BEGIN

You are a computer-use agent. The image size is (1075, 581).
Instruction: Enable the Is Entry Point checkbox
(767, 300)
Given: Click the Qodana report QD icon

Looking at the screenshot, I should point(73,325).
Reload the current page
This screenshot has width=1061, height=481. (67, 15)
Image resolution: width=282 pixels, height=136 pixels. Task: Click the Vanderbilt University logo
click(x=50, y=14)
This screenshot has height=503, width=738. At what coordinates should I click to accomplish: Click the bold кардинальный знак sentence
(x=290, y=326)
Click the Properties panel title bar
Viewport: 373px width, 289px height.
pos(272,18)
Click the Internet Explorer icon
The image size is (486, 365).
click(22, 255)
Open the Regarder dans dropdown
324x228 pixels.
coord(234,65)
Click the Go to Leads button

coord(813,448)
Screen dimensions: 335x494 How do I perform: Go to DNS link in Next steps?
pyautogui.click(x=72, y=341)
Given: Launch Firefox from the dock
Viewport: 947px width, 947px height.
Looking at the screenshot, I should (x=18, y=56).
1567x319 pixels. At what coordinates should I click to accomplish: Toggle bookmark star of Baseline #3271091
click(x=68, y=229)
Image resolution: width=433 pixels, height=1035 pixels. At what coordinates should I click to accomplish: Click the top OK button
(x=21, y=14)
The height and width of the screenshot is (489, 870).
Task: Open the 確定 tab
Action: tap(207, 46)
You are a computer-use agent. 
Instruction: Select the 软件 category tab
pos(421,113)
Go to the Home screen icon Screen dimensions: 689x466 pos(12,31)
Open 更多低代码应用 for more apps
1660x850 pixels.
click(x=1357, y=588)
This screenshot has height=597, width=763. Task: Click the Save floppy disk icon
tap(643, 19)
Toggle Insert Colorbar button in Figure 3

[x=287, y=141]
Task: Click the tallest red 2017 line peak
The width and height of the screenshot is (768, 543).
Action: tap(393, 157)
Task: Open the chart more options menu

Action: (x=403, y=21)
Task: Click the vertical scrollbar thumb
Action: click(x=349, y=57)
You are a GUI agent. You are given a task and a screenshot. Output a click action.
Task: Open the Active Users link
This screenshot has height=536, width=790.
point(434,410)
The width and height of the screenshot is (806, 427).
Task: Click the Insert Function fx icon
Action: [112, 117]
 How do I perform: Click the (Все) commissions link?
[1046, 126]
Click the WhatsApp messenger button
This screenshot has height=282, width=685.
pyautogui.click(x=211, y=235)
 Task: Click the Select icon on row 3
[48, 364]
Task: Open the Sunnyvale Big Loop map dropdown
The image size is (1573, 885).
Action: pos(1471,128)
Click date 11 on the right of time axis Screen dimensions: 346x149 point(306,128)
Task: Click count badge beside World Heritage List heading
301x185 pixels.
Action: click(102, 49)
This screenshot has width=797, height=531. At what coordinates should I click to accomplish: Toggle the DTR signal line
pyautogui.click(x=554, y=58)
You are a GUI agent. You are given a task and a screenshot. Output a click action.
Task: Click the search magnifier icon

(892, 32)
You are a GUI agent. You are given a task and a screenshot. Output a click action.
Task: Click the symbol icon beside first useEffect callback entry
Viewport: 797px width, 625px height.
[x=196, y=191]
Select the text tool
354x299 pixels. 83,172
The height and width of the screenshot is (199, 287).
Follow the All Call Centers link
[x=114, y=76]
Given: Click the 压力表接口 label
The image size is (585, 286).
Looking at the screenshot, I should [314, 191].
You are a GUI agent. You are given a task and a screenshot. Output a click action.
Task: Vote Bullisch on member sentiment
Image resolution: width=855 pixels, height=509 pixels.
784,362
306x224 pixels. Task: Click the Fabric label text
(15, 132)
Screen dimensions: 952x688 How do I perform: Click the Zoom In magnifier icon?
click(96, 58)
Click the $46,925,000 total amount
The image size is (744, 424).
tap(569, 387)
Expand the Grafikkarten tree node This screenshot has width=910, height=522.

END

**Task goal:** Word for word, quote the lines from the line containing "Task: Click the symbol" through the end of the material, both included, and nothing else.

**Result:**
Task: Click the symbol icon beside first useEffect callback entry
Viewport: 797px width, 625px height.
[x=196, y=191]
Select the text tool
354x299 pixels. 83,172
The height and width of the screenshot is (199, 287).
Follow the All Call Centers link
[x=114, y=76]
Given: Click the 压力表接口 label
The image size is (585, 286).
Looking at the screenshot, I should [314, 191].
You are a GUI agent. You are given a task and a screenshot. Output a click action.
Task: Vote Bullisch on member sentiment
Image resolution: width=855 pixels, height=509 pixels.
784,362
306x224 pixels. Task: Click the Fabric label text
(15, 132)
Screen dimensions: 952x688 How do I perform: Click the Zoom In magnifier icon?
click(96, 58)
Click the $46,925,000 total amount
The image size is (744, 424).
tap(569, 387)
Expand the Grafikkarten tree node This screenshot has width=910, height=522.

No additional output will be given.